The present church is a rectangular building with a basilica plan, with length of approximately 20 m, width of 13 m, and height of 9 m. It is oriented in east to west direction, and has a side entrance and a bell tower. The interior is divided into three naves. The pictures on the upper section of its iconostasis contain images with episodes of the life of Jesus Christ; those on the lower section, several Saints, Jesus Christ, and the Virgin Mary. On the faces of the ambon, Christ with the Evangelists are painted. The Naos is adorned with images of Christ Pantocrator. Nothing remains of the ancient Byzantine church.
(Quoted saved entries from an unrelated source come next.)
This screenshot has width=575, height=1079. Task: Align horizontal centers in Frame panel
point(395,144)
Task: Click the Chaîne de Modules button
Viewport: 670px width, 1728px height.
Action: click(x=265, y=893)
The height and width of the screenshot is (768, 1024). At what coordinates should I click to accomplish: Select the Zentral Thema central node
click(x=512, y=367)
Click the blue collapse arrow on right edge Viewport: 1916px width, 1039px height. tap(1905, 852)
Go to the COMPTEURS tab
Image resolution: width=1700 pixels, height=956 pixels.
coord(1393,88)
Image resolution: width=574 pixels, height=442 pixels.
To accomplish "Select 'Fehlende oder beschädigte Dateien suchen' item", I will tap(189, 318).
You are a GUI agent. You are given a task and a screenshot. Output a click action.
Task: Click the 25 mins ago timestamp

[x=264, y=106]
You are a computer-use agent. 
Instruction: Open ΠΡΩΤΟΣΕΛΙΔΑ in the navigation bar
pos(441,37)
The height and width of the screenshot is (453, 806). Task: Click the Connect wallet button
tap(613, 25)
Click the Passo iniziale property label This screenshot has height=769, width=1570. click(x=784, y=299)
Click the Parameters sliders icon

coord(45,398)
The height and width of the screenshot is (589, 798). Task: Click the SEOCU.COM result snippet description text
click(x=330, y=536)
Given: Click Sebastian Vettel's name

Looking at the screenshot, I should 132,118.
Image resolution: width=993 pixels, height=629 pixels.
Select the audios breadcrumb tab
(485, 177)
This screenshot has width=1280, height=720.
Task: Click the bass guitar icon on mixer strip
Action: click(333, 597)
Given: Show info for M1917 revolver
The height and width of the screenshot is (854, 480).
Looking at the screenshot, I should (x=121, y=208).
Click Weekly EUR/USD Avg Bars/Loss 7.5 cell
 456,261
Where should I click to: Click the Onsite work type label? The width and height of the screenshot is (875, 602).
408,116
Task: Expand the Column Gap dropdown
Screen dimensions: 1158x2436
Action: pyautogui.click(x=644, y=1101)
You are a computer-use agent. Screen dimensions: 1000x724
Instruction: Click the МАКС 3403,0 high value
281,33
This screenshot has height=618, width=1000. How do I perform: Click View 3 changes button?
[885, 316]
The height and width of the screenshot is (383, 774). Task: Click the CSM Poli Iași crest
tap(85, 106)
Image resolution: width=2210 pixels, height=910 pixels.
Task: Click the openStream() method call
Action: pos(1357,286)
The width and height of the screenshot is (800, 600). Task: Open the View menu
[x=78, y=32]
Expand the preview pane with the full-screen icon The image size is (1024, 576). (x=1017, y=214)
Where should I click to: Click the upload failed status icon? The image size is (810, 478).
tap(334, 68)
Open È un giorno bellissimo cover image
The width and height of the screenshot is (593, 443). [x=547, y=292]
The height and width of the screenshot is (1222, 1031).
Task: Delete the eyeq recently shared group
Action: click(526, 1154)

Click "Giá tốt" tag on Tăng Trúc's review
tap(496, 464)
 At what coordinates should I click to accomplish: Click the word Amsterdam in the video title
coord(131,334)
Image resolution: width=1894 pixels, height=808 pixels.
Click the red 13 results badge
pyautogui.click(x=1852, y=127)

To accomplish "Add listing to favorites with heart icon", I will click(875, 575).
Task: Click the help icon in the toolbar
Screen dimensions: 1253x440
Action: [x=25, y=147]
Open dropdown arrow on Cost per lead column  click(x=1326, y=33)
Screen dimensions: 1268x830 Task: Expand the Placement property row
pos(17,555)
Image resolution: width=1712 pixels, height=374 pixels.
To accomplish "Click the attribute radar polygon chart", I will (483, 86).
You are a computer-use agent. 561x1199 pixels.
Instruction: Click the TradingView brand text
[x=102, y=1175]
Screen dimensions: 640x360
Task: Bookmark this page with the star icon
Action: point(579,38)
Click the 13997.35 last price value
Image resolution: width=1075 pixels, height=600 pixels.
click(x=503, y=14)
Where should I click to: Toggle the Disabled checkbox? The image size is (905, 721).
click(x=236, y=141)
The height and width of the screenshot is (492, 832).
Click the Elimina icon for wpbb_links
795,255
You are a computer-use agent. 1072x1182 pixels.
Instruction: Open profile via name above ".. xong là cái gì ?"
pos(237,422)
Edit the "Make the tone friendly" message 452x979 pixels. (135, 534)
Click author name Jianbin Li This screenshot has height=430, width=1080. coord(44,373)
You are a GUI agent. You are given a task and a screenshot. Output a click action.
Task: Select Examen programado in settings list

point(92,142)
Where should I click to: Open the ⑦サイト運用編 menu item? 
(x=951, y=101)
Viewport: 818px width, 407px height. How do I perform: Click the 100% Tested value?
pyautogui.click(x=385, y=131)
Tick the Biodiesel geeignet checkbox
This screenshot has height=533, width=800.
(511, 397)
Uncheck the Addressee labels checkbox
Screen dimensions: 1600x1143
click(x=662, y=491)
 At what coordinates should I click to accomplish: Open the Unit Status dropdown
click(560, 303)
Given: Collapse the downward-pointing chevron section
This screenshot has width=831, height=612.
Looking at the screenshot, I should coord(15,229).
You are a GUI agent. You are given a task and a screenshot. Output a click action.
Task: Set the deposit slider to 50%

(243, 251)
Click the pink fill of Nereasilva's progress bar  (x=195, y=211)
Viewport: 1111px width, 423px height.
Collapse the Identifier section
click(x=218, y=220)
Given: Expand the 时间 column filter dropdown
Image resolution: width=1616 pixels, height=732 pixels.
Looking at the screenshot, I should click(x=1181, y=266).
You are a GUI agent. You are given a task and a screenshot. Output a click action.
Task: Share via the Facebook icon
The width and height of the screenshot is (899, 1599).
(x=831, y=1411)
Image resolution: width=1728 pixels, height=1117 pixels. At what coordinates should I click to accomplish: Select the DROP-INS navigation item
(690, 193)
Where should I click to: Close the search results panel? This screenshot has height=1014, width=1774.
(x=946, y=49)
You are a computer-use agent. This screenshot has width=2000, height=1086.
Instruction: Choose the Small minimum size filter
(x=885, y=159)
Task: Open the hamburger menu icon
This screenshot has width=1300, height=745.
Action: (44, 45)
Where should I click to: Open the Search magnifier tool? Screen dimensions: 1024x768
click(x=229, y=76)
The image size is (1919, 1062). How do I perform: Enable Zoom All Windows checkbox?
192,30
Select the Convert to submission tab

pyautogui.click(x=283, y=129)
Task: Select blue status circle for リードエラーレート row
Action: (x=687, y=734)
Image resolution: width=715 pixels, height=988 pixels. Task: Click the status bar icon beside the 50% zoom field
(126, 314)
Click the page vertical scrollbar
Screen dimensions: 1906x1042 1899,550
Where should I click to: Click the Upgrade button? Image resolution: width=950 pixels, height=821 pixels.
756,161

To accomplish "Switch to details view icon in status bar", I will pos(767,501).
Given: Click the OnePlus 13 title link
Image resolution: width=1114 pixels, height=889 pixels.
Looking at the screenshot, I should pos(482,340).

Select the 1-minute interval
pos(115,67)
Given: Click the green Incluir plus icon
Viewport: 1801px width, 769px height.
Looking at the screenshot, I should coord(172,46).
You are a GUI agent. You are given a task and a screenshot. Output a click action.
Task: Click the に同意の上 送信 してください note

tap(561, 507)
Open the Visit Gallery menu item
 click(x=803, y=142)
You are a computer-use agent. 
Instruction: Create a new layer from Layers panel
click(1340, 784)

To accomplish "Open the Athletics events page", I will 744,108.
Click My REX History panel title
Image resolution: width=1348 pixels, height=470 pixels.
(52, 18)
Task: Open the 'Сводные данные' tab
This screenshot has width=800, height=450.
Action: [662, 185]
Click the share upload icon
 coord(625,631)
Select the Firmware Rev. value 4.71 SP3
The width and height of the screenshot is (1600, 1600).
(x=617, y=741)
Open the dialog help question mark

The Martyrion, which lies under the church and behind a gas station, currently houses two shops, an iron workshop and a car wash shop. It can be accessed through a modern opening obtained by enlarging an ancient window. The original structure was a rotunda with an inner circle of columns supporting a dome. The central chamber is a room covered by a lowered dome constructed of brickwork with a height of 5.70 m and a diameter of 12 m.
This room is partially encompassed by a deambulatorium 2.5 m wide and 7.5 m high, which has a horseshoe shape. The room gives access towards the east to a rectangular bema. This has at its right the remains of a spiral stairs, possibly used in the past to reach the upper church, and at its left a cell with an apse. The Hagiasma still exists and lies opposite to the Martyrion.